We Italians also did our part in that siege. During the four years it was interrupted only once, between 11 and 12 December 1992, to allow a group of 500 pacifists who left Italy together with Don Tonino Bello and coordinated by the Beati association to bring aid to the population. peace builders. The following year, in August, the group tried again without success. In October it went even worse, because the Italian religious and pacifist Moreno Locatelli he was hit by a sniper during the demonstration.   

Those familiar with the history of the siege of Sarajevo, like the Centro Asteria, remember how in the hardest year, 1993, to allow humanitarian aid to enter the city (and circumvent the arms embargo), a tunnel, about a kilometer long, which started from the suburbs of the city and reached the airport, placed under the control of the United Nations.

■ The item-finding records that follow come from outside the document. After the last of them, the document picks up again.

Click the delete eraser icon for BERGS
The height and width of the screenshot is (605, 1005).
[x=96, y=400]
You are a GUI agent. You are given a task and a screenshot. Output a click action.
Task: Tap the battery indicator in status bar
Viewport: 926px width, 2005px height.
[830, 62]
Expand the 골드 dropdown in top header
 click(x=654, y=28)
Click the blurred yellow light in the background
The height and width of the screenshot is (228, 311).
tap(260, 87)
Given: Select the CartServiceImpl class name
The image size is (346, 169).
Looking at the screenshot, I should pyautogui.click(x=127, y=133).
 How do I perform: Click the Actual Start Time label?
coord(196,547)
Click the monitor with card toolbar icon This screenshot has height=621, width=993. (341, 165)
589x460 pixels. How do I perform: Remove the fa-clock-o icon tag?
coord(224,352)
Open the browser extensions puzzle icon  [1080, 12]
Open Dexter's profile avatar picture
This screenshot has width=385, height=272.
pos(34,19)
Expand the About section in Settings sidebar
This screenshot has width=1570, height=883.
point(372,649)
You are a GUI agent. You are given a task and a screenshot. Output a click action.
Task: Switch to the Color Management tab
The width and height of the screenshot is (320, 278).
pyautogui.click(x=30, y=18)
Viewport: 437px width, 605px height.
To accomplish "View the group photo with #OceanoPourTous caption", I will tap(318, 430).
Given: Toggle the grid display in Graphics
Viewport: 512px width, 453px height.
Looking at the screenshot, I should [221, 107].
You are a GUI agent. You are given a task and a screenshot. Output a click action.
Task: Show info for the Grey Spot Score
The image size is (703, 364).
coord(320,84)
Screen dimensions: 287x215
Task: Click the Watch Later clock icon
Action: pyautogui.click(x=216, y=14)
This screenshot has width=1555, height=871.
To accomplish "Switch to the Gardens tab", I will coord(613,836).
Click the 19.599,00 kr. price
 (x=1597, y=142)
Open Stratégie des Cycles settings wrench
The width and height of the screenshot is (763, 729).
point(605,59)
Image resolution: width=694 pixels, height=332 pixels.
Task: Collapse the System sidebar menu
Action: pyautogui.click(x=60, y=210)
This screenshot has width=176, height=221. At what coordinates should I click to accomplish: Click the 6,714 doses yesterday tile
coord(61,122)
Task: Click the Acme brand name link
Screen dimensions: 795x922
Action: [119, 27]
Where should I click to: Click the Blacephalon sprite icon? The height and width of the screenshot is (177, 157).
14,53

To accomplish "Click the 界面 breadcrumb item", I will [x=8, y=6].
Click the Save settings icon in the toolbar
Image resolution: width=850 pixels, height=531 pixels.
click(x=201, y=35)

Arms, food and materials of all kinds passed through the "Sarajevo tunnel" for months, and even the then president (the first of Bosnia and Herzegovina) Alija Izetbegovic on a wheelchair.

The siege of Sarajevo: the role of the UN and NATO

We had to wait for the market massacre carried out by Ratko Mladic's Serbian artillery on February 5, 1994, for the UN to decide to ask NATO to intervene. 

In April, NATO began an aerial bombing campaign around the capital. Then, after another massacre of civilians, they intensified: it was the campaign Operation Deliberate Force. And the Serbs were forced to surrender, the conflict was over. 

But the story of those who do not want to accept history was not finished. 

There was another war later, in the former Yugoslavia, between February 1998 and June 1999, the one that unleashed Serbia for the control of Kosovo, a region declared autonomous from Belgrade inhabited mainly by Albanians. This war too was ended after a military intervention by NATO. And Putin often uses it as an example to demonstrate that he was right when he moved the army to help the Russian-speaking populations of the Ukrainian Donbass: why was NATO able to help the Albanians and he can't do it with the Russians?     

Thirty years later the shadows of war in Europe are still lengthening

Multicultural Bosnia was the object of desire of Croatia and Serbia. Everyone lived there: Serbs, Croats, Bosnian Muslims. They had done it more or less in peace for centuries, they could continue to do it. But, once the communist edifice had crumbled, if that model had proved successful, someone would have had to go home, leave the power. A horror just to imagine it for some types of rulers, whatever color their flag.   

Ukraine is also an object of desire for Russia: it is a ramshackle, corrupt, sketchy country. But it is a free country. Since it was born, at the end of the USSR, in 1991, Ukraine has seen all the colors, with presidents who have followed one another, sometimes improbable, more often than not fragile, but chosen by vote. It is a bad example for those who have governed for over 20 years and who plan to be elected forever in the next round. As it now seems clear, even to those who have been more generous towards Moscow and its history over the years, this is the reason why Kiev - according to Putin - must be crushed and must return to the former Soviet orbit. It has already been said and written: at this point in history, Putin has shown that it is not NATO that frightens him, but the values ​​of a world that the Western Alliance expresses. Sometimes without his knowledge.

If Kiev is saved, Sarajevo is also avenged.